◆ **REQUIREMENT**: Return the lines from the line containing "Navigate to the 联盟MVP menu item" down to the line containing "I will 98,195.", including both, and reproduce them without any change.

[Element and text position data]

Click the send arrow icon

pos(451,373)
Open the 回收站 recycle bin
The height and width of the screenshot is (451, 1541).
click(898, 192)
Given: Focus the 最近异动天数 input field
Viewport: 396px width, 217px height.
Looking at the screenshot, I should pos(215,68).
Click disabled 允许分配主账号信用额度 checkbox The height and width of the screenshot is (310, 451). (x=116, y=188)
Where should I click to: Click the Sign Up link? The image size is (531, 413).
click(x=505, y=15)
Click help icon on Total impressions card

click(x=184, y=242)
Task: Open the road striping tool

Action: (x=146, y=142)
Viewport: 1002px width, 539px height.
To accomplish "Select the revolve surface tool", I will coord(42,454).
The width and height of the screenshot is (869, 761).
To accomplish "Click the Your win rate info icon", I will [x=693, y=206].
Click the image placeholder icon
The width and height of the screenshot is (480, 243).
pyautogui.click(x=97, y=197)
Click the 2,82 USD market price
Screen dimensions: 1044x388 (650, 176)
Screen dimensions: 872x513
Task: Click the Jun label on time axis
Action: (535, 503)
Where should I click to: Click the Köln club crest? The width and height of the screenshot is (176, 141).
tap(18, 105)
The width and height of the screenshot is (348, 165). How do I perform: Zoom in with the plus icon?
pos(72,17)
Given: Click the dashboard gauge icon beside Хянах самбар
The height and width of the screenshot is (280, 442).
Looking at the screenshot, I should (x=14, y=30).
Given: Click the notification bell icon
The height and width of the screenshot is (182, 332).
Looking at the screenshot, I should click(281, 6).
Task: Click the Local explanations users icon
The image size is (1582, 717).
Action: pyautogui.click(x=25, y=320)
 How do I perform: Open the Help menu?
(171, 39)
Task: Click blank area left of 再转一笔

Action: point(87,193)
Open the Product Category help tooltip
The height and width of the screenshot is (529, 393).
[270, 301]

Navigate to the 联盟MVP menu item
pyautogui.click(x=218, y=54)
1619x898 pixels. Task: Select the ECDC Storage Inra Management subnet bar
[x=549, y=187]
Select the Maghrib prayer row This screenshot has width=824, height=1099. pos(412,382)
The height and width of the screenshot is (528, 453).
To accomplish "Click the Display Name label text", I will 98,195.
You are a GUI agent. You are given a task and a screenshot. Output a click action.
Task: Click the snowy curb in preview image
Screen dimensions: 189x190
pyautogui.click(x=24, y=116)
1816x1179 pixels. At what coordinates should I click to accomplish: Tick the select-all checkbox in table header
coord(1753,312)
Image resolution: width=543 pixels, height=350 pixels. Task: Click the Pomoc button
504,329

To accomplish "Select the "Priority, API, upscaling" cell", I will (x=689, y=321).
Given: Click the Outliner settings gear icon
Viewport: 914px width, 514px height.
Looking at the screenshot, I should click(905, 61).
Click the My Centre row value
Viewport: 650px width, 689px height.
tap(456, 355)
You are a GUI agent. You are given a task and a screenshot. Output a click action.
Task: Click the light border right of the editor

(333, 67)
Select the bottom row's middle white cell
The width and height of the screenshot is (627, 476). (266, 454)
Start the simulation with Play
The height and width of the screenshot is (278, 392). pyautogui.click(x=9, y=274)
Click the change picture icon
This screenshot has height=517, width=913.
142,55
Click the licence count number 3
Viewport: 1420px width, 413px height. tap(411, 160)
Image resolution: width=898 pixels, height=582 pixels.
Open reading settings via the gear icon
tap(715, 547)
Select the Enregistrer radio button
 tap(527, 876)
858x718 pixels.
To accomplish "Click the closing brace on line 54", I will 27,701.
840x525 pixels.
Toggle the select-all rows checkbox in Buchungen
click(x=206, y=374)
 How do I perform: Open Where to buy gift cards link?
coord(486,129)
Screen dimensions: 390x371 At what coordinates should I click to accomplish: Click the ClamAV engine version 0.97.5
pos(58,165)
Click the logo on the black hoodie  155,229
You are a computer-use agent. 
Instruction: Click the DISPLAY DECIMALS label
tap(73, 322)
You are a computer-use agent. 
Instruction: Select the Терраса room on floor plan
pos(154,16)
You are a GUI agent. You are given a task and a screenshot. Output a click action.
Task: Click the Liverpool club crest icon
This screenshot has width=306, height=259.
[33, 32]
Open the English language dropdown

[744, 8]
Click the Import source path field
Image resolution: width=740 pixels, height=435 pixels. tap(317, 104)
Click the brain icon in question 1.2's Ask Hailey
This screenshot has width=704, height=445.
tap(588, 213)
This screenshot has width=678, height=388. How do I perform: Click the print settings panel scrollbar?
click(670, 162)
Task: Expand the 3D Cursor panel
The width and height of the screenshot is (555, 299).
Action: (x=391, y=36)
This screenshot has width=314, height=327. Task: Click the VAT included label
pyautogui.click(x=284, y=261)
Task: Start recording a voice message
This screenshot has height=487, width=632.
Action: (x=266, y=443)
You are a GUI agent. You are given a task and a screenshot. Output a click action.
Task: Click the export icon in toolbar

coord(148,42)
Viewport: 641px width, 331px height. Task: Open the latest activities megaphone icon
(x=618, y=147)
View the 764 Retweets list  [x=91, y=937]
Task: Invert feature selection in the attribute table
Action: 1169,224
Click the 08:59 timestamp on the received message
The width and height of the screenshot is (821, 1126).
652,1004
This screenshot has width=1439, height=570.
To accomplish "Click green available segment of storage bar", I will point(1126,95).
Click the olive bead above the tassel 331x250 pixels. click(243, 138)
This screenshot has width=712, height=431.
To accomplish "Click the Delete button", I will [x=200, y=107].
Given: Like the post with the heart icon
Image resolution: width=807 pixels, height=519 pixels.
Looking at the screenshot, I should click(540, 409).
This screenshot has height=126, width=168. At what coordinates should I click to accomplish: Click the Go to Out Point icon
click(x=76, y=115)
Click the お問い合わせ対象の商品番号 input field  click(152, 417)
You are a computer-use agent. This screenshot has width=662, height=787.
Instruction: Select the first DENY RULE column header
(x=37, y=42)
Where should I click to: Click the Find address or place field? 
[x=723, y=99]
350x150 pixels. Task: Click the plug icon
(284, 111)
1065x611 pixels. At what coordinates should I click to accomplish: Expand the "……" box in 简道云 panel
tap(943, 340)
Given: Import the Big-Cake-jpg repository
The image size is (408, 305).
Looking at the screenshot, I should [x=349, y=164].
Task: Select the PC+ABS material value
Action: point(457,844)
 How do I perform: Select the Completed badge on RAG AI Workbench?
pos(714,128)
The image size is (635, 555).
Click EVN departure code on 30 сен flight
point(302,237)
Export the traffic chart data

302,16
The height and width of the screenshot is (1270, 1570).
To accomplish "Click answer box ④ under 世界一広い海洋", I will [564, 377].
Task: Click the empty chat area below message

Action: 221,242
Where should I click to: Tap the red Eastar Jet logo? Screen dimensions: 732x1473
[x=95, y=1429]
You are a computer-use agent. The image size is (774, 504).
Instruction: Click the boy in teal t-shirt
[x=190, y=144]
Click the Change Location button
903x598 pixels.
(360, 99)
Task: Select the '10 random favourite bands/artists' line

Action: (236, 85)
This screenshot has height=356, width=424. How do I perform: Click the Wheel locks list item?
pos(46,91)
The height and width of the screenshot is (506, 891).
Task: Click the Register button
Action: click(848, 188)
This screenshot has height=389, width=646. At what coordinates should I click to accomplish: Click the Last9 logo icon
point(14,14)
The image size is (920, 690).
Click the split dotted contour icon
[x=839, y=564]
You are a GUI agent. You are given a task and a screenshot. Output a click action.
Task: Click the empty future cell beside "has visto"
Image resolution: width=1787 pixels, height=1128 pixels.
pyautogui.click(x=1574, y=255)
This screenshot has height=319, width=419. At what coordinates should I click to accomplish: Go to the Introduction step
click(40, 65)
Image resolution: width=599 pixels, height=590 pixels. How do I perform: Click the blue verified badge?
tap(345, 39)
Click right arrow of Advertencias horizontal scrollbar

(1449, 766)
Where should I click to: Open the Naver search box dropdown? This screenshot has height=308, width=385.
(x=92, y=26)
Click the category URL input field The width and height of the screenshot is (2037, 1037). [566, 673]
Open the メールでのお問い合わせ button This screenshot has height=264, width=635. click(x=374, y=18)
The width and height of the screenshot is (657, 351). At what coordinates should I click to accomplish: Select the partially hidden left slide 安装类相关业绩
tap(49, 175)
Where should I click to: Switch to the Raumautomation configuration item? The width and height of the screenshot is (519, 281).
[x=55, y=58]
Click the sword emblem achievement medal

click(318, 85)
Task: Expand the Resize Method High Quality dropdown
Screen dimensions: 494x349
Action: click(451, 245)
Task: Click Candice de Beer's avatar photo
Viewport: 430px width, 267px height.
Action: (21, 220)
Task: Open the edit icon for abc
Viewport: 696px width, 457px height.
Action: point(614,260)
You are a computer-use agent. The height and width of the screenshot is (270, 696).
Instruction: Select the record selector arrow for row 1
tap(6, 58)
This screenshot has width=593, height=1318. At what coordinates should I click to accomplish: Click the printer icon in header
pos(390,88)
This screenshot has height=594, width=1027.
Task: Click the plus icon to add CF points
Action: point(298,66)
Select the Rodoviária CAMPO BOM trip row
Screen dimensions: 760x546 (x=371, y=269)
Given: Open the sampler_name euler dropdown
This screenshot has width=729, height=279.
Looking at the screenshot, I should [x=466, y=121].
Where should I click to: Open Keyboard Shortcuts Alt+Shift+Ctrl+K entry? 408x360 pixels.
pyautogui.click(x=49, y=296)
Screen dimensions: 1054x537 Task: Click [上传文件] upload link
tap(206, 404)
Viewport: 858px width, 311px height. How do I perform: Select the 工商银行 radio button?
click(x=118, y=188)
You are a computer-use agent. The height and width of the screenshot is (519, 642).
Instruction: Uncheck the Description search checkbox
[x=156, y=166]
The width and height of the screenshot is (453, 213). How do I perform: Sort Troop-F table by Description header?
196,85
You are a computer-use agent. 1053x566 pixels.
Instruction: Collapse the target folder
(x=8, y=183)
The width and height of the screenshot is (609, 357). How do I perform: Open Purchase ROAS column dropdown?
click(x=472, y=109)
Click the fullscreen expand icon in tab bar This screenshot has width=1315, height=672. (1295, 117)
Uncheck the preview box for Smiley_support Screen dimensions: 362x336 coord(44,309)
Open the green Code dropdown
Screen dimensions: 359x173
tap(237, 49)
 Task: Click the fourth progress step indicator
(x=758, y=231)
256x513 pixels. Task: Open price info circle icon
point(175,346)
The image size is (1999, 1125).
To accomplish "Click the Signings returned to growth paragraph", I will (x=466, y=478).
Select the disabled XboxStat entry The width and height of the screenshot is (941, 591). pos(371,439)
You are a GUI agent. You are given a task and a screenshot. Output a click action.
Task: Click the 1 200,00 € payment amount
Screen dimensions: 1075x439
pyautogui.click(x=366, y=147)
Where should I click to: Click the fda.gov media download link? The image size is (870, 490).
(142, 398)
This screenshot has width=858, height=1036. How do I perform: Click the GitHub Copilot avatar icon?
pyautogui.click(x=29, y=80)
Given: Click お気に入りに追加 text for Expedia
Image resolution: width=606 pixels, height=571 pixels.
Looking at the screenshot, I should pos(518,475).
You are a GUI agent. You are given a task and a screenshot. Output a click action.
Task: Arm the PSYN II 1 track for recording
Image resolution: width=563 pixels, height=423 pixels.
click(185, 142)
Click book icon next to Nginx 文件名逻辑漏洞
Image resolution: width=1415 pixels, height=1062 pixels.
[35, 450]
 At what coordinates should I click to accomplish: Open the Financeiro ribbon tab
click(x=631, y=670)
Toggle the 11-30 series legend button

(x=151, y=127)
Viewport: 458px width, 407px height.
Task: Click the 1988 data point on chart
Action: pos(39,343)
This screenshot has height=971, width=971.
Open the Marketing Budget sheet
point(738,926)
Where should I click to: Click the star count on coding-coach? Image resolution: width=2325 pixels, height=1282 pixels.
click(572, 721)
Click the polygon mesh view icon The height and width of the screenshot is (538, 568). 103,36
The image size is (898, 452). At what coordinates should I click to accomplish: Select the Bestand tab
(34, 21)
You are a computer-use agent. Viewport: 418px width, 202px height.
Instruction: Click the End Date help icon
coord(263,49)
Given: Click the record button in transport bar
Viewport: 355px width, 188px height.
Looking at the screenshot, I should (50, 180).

◆ **SOLUTION FOR THIS PROBLEM**:
Navigate to the 联盟MVP menu item
pyautogui.click(x=218, y=54)
1619x898 pixels. Task: Select the ECDC Storage Inra Management subnet bar
[x=549, y=187]
Select the Maghrib prayer row This screenshot has width=824, height=1099. pos(412,382)
The height and width of the screenshot is (528, 453).
To accomplish "Click the Display Name label text", I will 98,195.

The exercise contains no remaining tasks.